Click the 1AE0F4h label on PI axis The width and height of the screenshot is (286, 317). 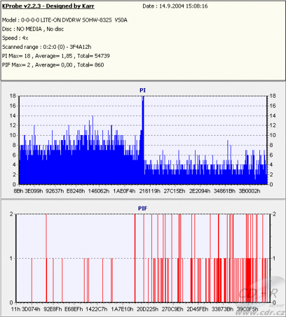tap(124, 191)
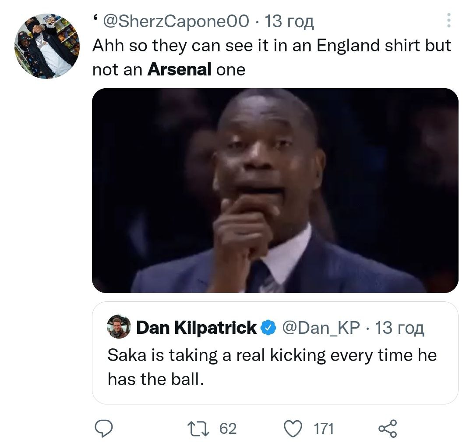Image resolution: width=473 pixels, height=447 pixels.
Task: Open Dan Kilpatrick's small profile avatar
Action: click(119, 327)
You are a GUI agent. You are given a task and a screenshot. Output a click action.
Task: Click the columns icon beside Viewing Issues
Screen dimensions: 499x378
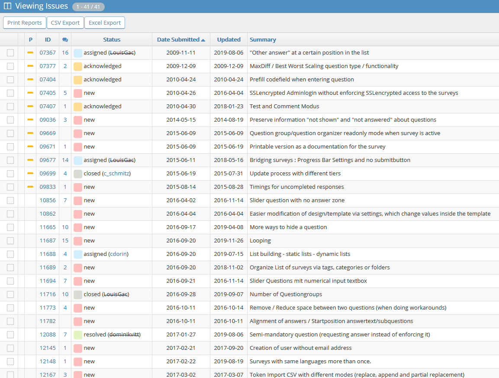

THE PROBLEM —
Echo back, word for word, the lines from the one containing "You are a GUI" through the last line above, inclusive. Omit the pictures.

RIGHT ANSWER —
You are a GUI agent. You are given a task and a screenshot. Output a click action.
Task: Click the columns icon beside Viewing Issues
Screen dimensions: 499x378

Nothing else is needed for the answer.